> What is required
Count the lines in the material below that contain the string "button", treating uppercase and lowercase as different, and reply with only the number.

━━━━━ Entries shown ━━━━━

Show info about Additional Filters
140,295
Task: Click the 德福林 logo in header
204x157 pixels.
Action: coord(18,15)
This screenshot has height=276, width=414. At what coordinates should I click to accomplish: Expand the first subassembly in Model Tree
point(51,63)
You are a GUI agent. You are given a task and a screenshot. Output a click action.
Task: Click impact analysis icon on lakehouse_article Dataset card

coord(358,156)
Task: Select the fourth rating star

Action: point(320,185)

━━━━━
━━━━━ Entries shown ━━━━━

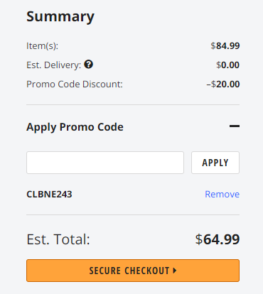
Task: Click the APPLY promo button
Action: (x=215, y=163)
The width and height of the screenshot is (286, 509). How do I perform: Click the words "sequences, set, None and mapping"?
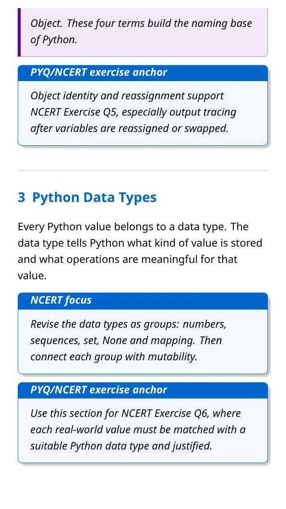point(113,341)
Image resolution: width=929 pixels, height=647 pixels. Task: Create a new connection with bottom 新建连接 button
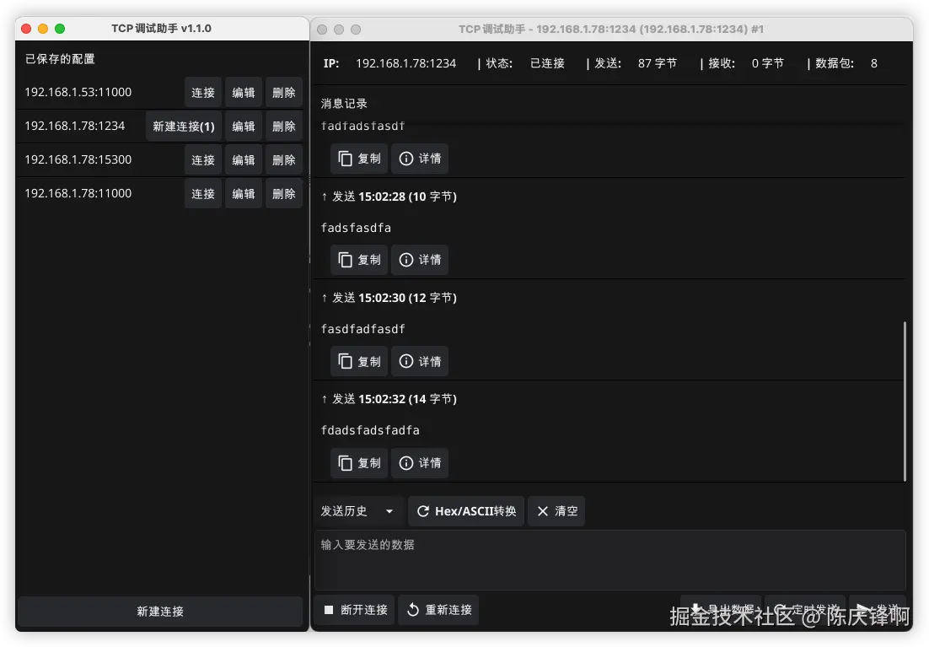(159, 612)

━━━━━
━━━━━ Entries shown ━━━━━

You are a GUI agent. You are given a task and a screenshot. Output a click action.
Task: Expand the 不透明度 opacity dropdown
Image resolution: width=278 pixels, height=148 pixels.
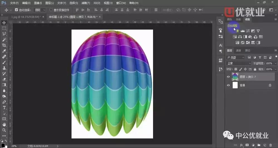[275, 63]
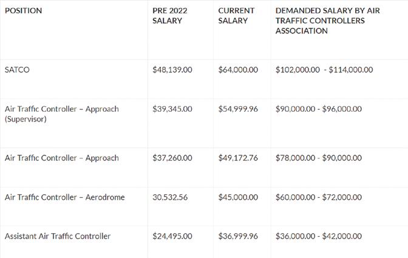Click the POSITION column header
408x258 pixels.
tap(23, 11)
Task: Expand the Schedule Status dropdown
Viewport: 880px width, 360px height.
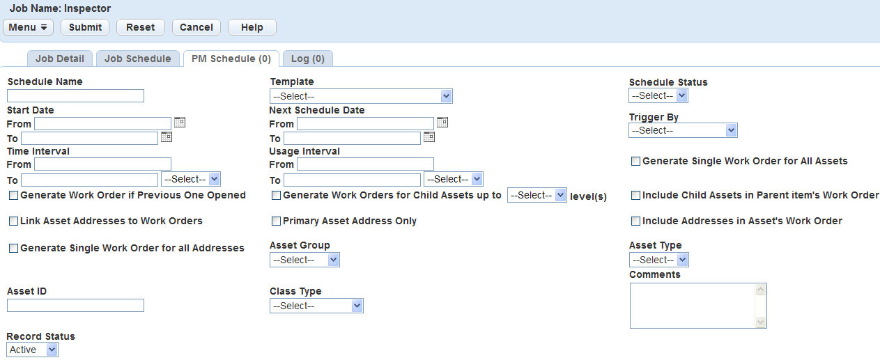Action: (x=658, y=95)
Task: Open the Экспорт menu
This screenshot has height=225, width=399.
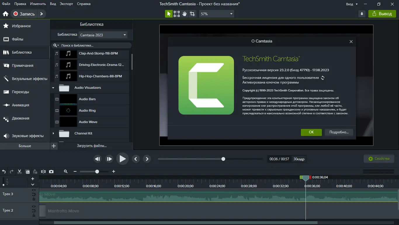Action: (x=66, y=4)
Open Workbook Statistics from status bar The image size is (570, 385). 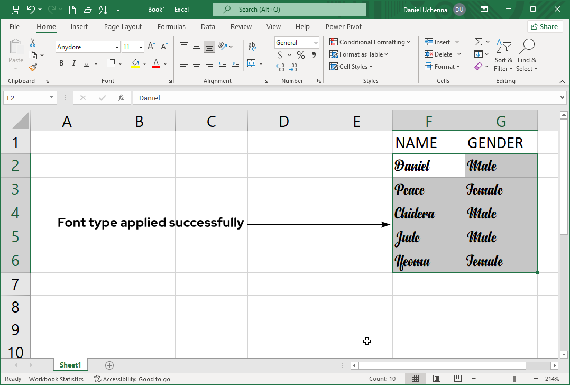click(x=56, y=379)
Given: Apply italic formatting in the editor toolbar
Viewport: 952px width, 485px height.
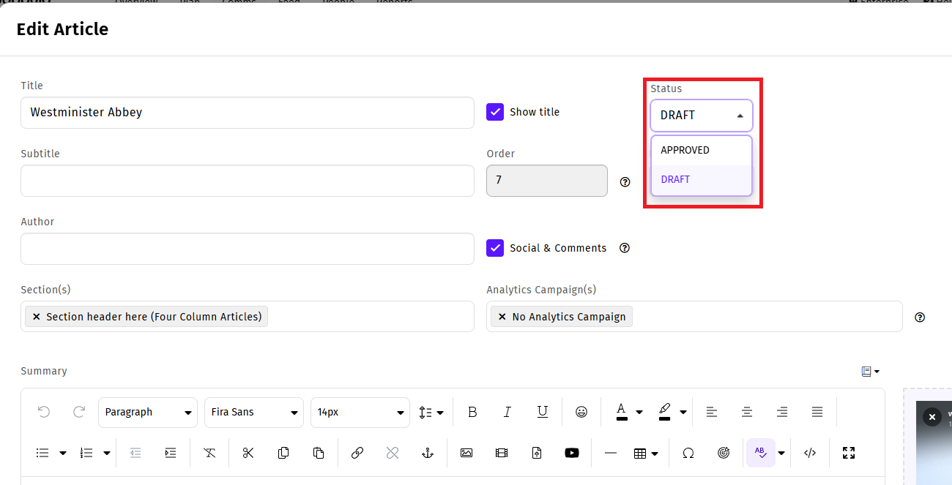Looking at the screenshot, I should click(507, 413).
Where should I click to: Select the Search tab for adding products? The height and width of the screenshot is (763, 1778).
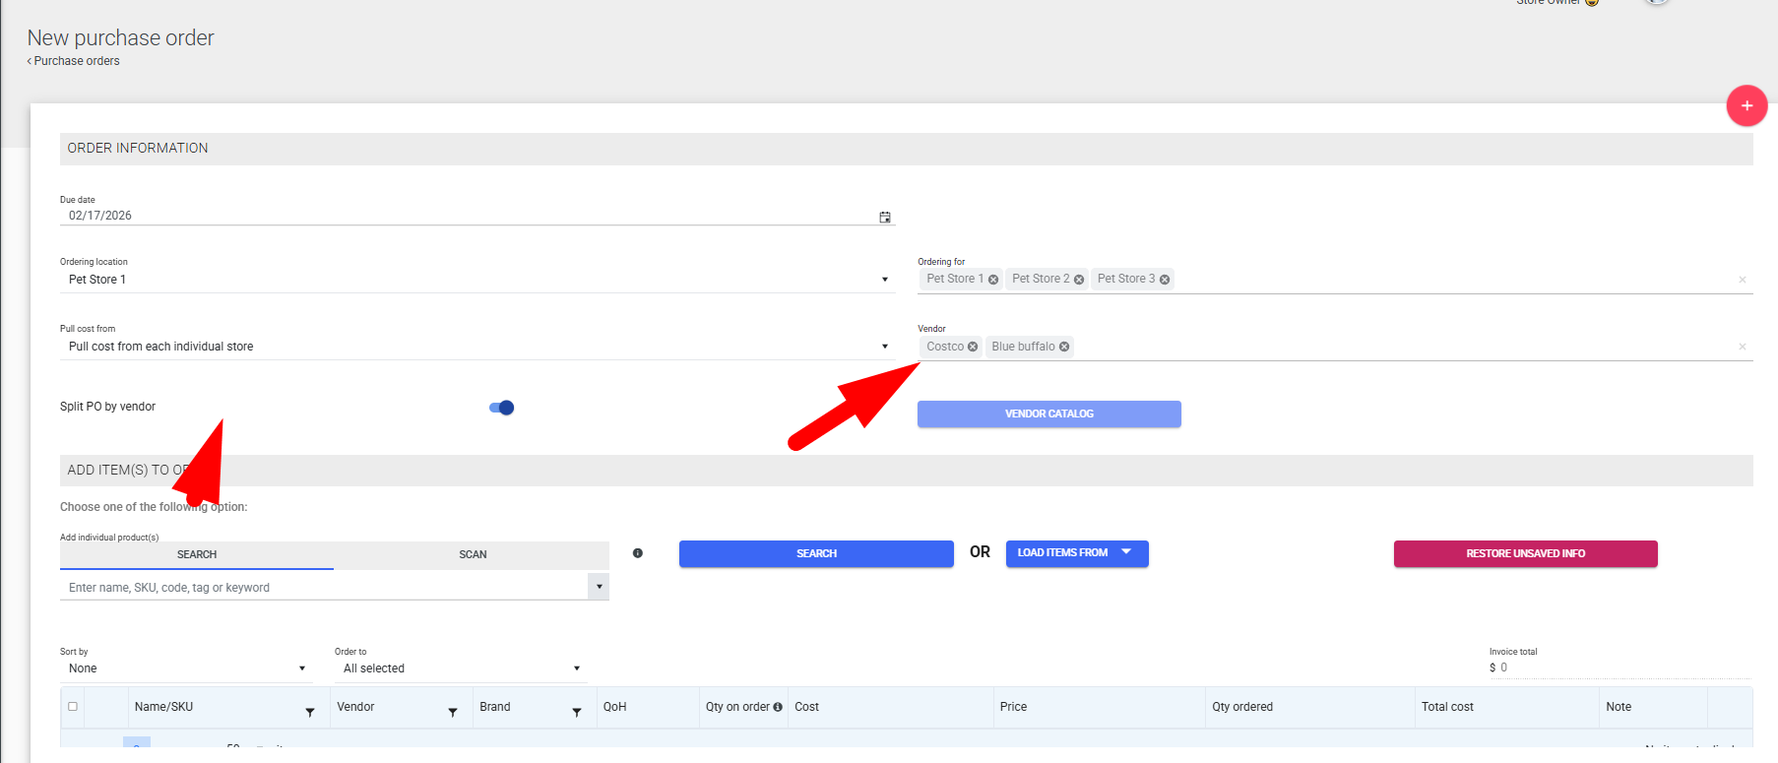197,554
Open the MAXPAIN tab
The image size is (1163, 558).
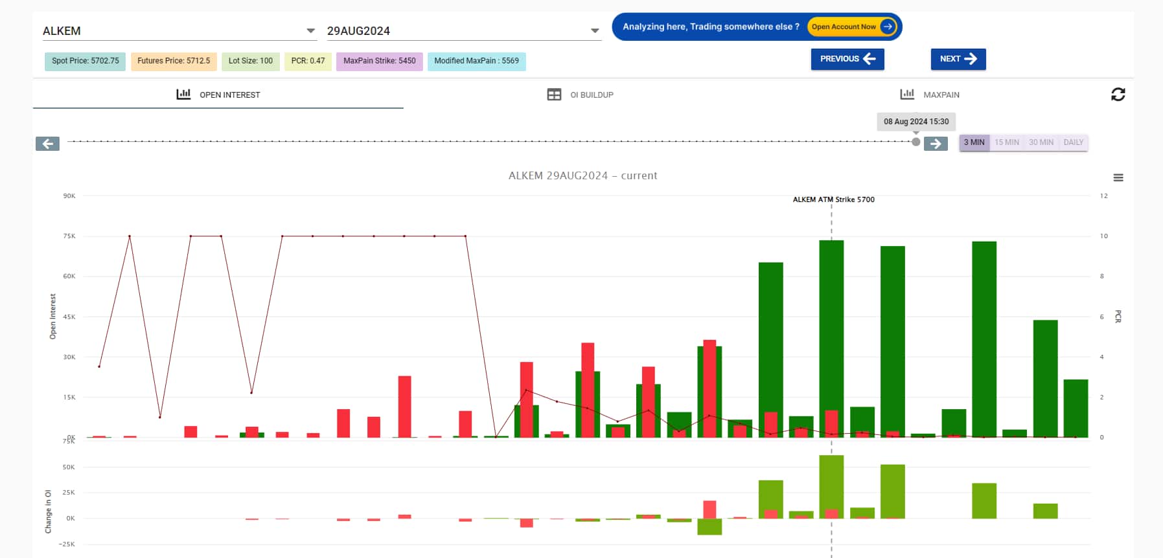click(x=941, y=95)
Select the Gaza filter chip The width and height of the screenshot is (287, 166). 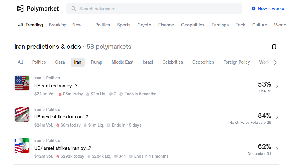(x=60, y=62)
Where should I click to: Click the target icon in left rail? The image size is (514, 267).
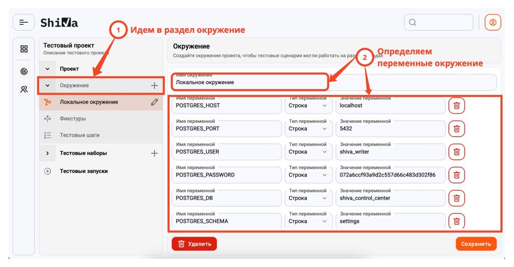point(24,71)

━━━━━

> Exercise answer
2